Right on the heels of CVE-2022-4092, another local privilege escalation flaw in the Linux Kernel was disclosed on Monday, nicknamed “Dirty Pipe” by the discoverer. MITRE has designated this as CVE-2022-0847.
Similar to the “Dirty COW” exploit (CVE-2016-5195), this flaw abuses how the Kernel manages pages in pipes and impacts the latest versions of Linux.
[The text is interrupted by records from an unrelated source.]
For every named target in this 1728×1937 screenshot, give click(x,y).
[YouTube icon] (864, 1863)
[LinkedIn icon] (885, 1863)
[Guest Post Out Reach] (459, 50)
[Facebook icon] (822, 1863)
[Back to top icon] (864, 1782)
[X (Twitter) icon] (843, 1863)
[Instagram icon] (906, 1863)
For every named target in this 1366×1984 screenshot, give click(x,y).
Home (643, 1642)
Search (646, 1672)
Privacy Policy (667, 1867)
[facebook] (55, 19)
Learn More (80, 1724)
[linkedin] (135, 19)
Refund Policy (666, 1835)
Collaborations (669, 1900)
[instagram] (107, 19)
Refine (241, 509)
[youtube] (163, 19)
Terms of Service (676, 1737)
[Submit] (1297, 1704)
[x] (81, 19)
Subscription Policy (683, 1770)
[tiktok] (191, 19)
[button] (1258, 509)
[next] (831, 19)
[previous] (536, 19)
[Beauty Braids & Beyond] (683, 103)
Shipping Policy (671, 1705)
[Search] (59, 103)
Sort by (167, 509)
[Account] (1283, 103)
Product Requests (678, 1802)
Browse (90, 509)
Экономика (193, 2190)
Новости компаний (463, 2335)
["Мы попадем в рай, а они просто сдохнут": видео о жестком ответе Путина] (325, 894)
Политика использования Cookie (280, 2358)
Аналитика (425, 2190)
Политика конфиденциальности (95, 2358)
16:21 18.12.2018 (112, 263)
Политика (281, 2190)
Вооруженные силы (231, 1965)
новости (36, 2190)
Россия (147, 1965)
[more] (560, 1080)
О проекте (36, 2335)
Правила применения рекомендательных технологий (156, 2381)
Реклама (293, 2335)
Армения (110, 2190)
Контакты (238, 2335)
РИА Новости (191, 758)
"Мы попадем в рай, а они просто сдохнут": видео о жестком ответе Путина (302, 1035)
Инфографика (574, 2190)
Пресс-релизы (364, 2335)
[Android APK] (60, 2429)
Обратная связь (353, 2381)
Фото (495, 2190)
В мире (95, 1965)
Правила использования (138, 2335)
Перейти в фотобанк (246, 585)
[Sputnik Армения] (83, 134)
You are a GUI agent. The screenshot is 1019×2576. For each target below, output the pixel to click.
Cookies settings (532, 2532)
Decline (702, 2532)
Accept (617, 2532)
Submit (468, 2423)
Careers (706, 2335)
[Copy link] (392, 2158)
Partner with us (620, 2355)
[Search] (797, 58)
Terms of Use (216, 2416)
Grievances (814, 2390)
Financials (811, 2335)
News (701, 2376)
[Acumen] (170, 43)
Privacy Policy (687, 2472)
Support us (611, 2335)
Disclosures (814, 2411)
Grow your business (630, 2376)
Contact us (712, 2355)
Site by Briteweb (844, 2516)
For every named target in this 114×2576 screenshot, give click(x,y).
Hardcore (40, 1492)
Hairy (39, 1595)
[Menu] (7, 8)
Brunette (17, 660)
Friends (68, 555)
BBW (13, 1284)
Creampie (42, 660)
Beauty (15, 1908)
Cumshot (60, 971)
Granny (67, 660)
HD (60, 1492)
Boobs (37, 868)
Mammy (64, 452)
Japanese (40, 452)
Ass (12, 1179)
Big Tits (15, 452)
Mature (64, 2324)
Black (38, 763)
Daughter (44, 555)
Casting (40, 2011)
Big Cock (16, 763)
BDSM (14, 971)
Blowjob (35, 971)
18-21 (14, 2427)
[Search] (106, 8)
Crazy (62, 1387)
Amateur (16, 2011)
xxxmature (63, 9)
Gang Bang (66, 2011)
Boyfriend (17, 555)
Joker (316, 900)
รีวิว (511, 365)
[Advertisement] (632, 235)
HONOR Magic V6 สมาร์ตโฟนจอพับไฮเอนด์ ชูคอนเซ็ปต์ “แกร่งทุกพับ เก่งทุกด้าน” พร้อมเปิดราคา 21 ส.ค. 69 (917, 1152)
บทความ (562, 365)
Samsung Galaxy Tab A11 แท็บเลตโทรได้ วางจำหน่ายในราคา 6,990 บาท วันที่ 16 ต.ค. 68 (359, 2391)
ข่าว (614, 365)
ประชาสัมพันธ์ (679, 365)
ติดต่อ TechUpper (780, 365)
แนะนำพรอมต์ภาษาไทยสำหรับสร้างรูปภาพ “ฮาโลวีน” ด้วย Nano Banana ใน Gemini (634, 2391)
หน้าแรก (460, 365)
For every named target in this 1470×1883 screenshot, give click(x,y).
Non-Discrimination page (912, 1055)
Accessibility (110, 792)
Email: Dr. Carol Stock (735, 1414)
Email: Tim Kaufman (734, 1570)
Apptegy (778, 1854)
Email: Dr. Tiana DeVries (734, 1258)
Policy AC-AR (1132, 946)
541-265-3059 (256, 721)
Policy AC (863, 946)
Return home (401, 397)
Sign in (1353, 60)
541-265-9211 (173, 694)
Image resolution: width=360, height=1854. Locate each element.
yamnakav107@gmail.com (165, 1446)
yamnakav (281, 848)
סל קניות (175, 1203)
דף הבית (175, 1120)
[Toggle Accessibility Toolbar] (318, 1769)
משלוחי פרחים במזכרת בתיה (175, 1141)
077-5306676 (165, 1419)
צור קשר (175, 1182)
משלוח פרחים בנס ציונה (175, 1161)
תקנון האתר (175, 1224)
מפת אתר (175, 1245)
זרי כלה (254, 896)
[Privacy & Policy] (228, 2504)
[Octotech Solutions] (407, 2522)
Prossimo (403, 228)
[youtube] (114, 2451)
The vulnerability is unofficially rated at a critically severe score of 8.8, which is extremely high for a local vulnerability.
In this blog post, we hope to explain this vulnerability and its impacts from it without delving too deeply into the dirty details.
Mitre CVE-2022-0847 describes the vulnerability as:
“A flaw was found in the way the “flags” member of the new pipe buffer structure was lacking proper initialization in copy_page_to_iter_pipe and push_pipe functions in the Linux kernel and could thus contain stale values. An unprivileged local user could use this flaw to write to pages in the page cache backed by read-only files and as such escalate their privileges on the system.” Alright, let’s break that down.
So what is a pipe? A pipe is simply a way for a program to send data to another program.
Think of it as a way for a program to talk to another program without having to write it to disk first, which generally speeds programs up. The CPU manages these chunks of data in memory (usually in 4kB increments) in a data set called a page.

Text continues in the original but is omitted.